Sept. 29, 2011 -- Education, occupation, and socioeconomic status are major factors affecting cigarette smoking rates among working adults, according to a new CDC report.
The CDC reports that the smoking rate of working adults is 19.6%, but that number jumps to 28.4% for those with less than a high school education, and to 28.6% for those who have no health insurance.
These rates are higher than Healthy People 2010 goals to reduce cigarette smoking rates among adults to 12% or less.
Also, the smoking rate for working adults who live under the federal poverty level is 27.7%.
Age also is a factor, with 23.8% of working adults aged 18 to 24 counted among the nation’s smokers.
Blue Collar Workers More Likely to Smoke
Researchers say “substantial differences” in smoking rates were detected in data for various industry and occupational groups, with blue collar workers being far more likely to be smokers than those in white collar ranks.
Smoking rates by industry for working adults ranged from 9.7% in education services to 30% in mining.
The researchers say that though progress has been made in reducing smoking rates among working adults, employers should take more steps to encourage employees not to smoke.
CDC researchers analyzed seven years of data from the National Health Interview Survey, collected between 2004-2010. The report estimates that 223 million adults were age 18 or older and that 63.3% were employed during the week before the interview.
Among the key findings:
- Current cigarette smoking rates decreased with increasing age. About 24% of working adults 18-24 were smokers, compared to 10.2% of those 65 and older.
- Smoking rates were highest among working males at 21.5%.
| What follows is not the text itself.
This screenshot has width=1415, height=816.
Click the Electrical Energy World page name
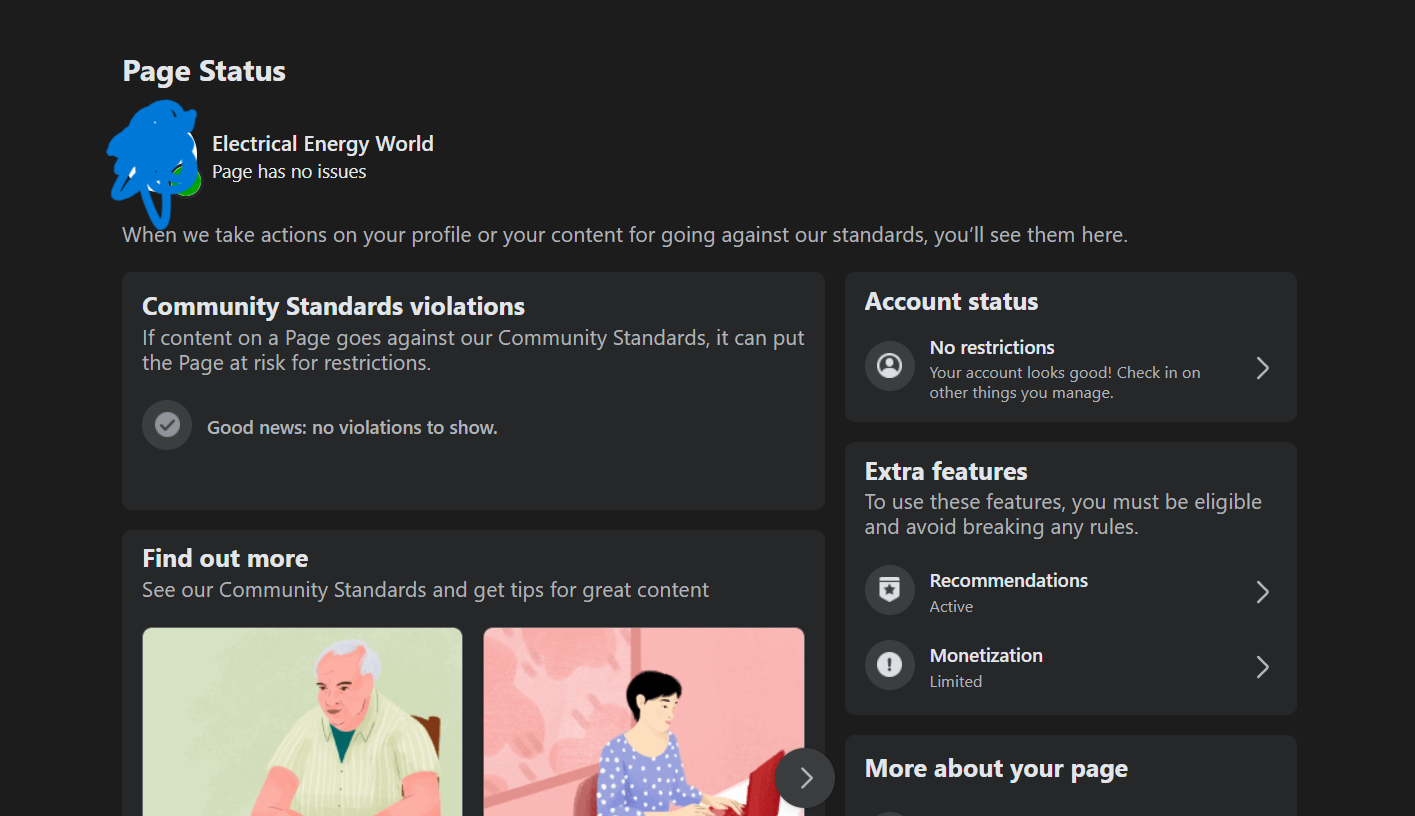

- The smoking rate was 29.7% in those with construction industry jobs, compared to only 8.7% among workers in education, training and library occupations.
- While the smoking rate for working adults with less than a high school diploma was 28.4%, it fell to 9.1% for workers with bachelor’s, master’s or higher degrees. The smoking rate for workers was highest in the Midwest at 21.7%, compared to 18.7% in the Northeast, 20.8% in the South, and 15.9% in the West.
Smoking Dangerous for Workers and Their Colleagues
Smoking in the workplace not only affects the smoker’s health, but also co-workers exposed to secondhand smoke.
The agency calls on employers to work with state and local health departments to reduce smoking rates among all workers. Recommended workplace interventions include:
- 100% smoke-free workplace policies.
- Comprehensive health insurance with little or no co-payment for cessation treatments.
The research is published in the CDC’s Morbidity and Mortality Weekly Report, Sept. 30, 2011.